La manifestazione di giugno, chiedeva il rispetto generale delle tutele dei diritti dei salariati della regione e la partecipazione democratica dei dipendenti sui posti di lavoro. Una manifestazione definita storica, poiché era dagli anni 80, ai tempi della chiusura dell’acciaiera Monteforno, che non si tenevano manifestazioni simili nel capoluogo della Riviera.
In quell’occasione era stata consegnata al Consiglio di Stato una petizione sottoscritta da 421 cittadini residenti nella regione Tre valli, preoccupati per il futuro dei posti di lavoro e dei diritti dei salariati. Nel testo si chiedeva al governo di avviare una seria promozione economica regionale, finalizzata a garantire un futuro solido all’impiego della zona.


In altre parole, basta regalare soldi pubblici ad aziende che non versano stipendi minimi da 4mila franchi, che si disinteressano dei diritti dei dipendenti rifiutandosi di sottoscrivere contratti collettivi e dell’ambiente non applicando principi ecosostenibili.
Nel corso dell’estate il governo ha risposto alla petizione. «Evasiva» è il giudizio del sindacato Unia, riassunto nelle parole di Gianluca Bianchi, segretario sindacale.
«Il Consiglio di Stato ha risposto con belle promesse d’impegno, citando numerosi enti, studi o leggi “in stato avanzato di elaborazione”. Dei fatti però non vi è traccia. I 420 operai sono persone concrete. Si aspettavano delle soluzioni pratiche, non belle parole».
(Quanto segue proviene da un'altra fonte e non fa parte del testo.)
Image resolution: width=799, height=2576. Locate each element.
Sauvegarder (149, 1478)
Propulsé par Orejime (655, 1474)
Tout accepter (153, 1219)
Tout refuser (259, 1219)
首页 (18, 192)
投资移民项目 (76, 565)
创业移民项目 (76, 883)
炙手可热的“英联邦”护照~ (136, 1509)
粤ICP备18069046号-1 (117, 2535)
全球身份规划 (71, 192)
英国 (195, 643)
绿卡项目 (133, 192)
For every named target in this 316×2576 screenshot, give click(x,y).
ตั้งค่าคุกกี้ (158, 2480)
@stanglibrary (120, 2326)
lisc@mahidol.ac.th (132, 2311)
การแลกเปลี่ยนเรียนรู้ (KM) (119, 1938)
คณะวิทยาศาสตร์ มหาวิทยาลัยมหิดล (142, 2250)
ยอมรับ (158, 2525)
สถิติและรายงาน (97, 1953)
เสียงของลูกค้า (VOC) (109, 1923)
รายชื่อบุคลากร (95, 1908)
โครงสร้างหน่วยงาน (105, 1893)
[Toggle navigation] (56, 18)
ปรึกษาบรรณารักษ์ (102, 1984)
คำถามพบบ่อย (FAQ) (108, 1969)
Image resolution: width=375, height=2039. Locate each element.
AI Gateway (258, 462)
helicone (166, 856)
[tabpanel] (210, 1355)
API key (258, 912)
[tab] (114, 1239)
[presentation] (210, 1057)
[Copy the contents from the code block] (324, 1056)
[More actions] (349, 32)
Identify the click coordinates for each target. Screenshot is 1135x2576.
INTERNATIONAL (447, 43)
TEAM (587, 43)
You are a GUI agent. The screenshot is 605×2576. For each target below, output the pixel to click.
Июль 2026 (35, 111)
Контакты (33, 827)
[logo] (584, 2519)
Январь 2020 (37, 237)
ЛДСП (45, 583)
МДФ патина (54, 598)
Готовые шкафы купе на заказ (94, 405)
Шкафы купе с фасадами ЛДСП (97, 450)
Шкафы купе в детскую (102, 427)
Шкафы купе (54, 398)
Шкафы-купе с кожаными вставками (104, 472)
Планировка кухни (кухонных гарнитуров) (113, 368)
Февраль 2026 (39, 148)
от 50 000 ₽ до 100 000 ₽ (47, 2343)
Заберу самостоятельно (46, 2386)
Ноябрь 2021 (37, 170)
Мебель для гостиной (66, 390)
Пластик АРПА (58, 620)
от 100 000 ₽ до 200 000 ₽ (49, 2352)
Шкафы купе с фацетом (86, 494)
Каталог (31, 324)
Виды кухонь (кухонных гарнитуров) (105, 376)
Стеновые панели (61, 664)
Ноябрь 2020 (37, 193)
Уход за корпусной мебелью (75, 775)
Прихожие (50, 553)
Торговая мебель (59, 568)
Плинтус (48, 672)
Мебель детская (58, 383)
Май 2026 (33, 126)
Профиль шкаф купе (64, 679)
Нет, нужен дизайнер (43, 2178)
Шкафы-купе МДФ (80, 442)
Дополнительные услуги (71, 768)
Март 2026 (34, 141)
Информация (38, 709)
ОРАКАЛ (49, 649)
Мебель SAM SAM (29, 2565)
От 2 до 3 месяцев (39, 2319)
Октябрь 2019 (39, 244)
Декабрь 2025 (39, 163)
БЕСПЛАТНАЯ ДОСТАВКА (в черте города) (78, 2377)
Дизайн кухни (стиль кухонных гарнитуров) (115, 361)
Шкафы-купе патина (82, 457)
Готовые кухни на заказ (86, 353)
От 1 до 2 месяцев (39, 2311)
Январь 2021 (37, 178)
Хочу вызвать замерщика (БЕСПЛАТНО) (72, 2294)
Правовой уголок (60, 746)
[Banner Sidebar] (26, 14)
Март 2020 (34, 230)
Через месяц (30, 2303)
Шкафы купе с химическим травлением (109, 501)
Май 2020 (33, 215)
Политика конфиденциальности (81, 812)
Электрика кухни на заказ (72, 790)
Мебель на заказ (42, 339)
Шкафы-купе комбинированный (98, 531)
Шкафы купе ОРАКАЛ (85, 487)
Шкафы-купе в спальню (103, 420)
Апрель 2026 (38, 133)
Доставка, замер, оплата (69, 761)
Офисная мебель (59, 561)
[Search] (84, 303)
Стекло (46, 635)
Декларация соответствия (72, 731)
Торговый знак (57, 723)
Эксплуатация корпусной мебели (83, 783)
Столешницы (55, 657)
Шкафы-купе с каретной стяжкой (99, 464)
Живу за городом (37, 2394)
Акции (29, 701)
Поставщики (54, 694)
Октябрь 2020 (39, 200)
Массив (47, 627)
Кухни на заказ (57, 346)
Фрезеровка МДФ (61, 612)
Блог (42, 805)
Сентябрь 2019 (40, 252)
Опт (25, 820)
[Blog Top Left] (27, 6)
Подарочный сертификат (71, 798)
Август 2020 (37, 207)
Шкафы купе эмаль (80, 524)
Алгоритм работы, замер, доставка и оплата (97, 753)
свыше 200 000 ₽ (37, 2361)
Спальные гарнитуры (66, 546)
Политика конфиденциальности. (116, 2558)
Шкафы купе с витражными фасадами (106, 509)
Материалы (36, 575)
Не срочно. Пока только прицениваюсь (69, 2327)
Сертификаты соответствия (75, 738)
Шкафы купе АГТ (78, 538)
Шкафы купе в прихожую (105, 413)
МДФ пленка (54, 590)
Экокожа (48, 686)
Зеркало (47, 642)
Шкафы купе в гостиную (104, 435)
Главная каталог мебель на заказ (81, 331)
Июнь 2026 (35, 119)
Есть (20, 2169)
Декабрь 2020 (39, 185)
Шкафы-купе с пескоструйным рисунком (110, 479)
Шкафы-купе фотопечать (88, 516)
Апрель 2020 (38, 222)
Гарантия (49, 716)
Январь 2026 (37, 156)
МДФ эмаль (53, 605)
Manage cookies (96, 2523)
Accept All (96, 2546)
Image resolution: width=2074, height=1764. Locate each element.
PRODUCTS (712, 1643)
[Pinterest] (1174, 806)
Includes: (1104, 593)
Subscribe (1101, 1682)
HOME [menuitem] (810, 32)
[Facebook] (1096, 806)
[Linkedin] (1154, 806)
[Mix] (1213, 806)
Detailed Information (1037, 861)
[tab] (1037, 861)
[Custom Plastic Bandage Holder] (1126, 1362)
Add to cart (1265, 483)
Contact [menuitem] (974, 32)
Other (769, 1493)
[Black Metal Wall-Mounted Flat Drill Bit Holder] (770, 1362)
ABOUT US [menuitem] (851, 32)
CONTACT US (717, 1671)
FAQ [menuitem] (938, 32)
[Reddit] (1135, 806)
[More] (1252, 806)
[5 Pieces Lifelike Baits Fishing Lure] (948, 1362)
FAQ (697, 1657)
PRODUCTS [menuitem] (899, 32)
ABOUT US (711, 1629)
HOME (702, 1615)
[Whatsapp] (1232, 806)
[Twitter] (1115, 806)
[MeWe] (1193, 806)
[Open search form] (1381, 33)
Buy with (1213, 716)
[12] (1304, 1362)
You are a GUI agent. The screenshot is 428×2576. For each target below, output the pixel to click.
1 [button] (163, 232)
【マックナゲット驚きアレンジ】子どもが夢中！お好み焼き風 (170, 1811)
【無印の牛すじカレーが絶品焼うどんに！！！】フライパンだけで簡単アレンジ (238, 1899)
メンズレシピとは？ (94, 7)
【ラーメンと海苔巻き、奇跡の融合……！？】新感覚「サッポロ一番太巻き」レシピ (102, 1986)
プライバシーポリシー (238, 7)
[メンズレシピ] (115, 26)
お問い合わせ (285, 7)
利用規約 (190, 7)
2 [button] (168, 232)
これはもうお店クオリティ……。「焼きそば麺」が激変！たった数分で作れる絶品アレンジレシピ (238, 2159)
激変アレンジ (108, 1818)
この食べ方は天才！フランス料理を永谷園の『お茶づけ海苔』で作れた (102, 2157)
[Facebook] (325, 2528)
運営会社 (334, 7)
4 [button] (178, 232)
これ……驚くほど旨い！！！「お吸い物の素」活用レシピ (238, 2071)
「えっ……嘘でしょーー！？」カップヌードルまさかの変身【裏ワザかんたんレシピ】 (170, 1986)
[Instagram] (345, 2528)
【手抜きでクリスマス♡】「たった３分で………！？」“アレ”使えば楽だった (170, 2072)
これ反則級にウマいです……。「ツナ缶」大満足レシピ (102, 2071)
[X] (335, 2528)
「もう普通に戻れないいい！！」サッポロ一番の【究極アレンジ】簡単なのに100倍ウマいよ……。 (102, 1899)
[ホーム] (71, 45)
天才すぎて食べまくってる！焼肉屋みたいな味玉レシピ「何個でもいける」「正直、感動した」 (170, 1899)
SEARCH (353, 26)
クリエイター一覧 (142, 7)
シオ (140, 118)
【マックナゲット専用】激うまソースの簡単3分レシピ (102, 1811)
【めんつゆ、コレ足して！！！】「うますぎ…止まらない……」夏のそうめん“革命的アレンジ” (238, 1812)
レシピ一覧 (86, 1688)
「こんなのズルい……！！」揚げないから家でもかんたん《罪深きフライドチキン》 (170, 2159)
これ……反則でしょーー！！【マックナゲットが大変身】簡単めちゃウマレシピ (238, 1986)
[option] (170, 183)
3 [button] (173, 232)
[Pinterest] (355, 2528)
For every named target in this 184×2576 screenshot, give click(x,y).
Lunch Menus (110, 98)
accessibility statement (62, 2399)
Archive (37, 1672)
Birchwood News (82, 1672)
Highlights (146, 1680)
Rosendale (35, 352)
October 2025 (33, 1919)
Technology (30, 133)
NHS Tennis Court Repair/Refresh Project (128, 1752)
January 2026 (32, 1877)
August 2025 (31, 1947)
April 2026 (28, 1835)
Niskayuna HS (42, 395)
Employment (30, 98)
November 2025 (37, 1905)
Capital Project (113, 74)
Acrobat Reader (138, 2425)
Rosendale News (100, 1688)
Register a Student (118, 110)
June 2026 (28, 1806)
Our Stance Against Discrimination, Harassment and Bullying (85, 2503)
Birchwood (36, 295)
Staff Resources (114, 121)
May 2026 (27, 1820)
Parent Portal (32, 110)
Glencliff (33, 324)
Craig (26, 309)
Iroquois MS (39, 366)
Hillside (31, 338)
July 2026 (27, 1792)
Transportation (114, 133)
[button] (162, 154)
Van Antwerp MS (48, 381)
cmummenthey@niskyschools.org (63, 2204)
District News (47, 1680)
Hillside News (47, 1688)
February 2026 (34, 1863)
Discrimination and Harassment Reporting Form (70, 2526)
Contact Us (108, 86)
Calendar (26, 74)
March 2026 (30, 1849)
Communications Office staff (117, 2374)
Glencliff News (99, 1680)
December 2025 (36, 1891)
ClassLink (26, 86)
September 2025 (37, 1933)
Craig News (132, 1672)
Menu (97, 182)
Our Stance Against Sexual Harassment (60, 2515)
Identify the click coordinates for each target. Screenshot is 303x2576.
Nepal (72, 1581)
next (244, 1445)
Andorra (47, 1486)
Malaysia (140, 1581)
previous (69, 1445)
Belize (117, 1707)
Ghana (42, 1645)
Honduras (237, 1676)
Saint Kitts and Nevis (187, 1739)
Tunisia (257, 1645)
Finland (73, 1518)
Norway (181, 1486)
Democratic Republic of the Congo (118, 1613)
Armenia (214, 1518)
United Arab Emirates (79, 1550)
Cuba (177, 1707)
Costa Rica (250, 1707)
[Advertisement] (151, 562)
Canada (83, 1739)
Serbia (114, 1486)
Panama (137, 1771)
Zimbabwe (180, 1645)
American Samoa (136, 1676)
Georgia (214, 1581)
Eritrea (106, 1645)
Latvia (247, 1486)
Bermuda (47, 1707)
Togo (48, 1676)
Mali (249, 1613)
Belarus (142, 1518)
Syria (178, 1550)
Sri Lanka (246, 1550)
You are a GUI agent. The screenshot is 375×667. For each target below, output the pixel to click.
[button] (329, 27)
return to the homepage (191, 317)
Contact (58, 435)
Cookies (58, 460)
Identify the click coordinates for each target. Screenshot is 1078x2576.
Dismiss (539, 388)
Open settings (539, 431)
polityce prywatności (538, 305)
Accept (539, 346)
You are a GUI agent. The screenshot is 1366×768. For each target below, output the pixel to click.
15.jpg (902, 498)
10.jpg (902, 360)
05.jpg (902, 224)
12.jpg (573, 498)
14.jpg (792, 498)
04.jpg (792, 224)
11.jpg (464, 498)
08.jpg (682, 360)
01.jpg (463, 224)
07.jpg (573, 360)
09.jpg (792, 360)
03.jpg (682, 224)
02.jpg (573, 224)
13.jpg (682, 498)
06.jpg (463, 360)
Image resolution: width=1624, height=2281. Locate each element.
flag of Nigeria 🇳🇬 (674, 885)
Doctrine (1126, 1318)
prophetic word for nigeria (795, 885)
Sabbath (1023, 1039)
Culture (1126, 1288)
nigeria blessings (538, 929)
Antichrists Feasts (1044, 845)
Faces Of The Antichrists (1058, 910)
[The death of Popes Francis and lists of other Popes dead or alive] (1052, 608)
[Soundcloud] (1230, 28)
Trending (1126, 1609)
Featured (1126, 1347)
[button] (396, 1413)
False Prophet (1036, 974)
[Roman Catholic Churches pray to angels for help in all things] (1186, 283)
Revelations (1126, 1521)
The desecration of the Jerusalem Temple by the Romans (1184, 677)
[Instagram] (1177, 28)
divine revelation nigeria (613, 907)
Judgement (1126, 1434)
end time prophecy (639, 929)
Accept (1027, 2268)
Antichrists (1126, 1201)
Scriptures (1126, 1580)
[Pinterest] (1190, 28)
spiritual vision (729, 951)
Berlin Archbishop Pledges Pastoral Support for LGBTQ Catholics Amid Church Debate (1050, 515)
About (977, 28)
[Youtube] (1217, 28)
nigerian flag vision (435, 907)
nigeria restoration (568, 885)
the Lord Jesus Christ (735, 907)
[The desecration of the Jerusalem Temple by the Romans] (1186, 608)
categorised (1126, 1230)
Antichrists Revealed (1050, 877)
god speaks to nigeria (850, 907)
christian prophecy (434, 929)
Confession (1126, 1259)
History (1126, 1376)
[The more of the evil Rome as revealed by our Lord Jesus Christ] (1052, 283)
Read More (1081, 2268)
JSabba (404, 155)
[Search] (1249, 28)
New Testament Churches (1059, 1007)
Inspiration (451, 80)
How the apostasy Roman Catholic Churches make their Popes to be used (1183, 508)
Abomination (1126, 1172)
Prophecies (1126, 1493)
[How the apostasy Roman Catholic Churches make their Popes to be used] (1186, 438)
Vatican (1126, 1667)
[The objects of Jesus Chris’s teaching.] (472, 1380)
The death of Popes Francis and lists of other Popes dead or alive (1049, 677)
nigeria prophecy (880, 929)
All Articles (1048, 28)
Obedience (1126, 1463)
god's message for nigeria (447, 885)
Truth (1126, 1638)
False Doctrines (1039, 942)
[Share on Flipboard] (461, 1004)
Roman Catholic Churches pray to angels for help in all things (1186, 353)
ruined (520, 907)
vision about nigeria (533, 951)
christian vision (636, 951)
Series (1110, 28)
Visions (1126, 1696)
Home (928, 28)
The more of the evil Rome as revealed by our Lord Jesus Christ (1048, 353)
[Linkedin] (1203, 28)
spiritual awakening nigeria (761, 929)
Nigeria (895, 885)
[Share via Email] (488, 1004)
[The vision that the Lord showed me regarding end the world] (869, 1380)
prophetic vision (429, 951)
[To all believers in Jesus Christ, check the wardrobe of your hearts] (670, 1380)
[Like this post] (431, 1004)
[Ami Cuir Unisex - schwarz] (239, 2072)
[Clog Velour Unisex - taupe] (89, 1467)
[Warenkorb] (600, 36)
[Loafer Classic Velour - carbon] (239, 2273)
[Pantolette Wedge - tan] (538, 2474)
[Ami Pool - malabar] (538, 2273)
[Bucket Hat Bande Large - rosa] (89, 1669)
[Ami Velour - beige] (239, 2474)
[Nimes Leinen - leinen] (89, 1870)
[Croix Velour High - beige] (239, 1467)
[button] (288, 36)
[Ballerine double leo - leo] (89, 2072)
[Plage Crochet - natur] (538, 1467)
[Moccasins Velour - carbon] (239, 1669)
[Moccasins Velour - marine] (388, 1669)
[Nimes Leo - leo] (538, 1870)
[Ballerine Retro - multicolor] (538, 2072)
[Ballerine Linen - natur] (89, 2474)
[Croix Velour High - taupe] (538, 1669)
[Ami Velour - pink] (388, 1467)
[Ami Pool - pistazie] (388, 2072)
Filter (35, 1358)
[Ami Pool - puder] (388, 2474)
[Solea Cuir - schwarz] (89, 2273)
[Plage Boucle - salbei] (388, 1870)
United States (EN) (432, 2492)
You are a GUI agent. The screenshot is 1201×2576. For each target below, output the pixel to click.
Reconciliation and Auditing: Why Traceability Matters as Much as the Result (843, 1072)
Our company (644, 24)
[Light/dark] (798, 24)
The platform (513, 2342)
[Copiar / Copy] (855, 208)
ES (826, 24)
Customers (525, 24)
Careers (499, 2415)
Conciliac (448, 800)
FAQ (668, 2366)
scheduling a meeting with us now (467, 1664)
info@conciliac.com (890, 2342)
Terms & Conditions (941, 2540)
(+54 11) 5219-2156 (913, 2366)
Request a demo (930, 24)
In effetti, nella risposta governativa si citano l’Ente regionale per lo sviluppo Bellinzonese e Valli, l’Agenzia regionale di sviluppo, l’Ente turistico locale e le Commissioni regionali dei trasporti. Quali misure abbiano concretizato o stiano attuando per favorire la creazione di posti di lavoro, resta molto vago nella risposta.
Un altro ente citato quale impegno del governo per il lavoro nelle Tre Valli, è San Gottardo 2020. Visionando il sito internet, tra progetti realizzati e in corso, si va dai prospetti per turisti alle gare d’auto e di biciclette sul passo. Di creazione di posti di lavoro duraturi non vi è traccia.


Nella sua risposta, il cantone fa riferimento alla Zona industriale d’interesse cantonale di Biasca, «stimolata e monitorata da decenni». La replica di Bianchi è perentoria. «L’ultimo studio di monitoraggio risale a 10 anni fa. Da allora, molte ditte hanno chiuso. Oggi, purtroppo, solo nel caso di un’azienda insediata nella zona industriale di Biasca si può parlare di un futuro solido». In sostanza, cosa vi aspettereste dal governo? «Un coinvolgimento e una partecipazione diretta da chi conosce la realtà locale, da cui possono nascere soluzioni pratiche e velocemente realizzabili». Può fare un esempio? «Basterebbe cambiare il piano regolatore aggiungendo una parola: zona industriale e artigianale. Vi sono tante micro imprese artigianali consolidate sul territorio, che annualmente creano posti di lavoro. Sarebbero ben felici di allargare i propri spazi se avessero la possibilità di trasferirsi nella zona industriale, assumendo nuovi dipendenti».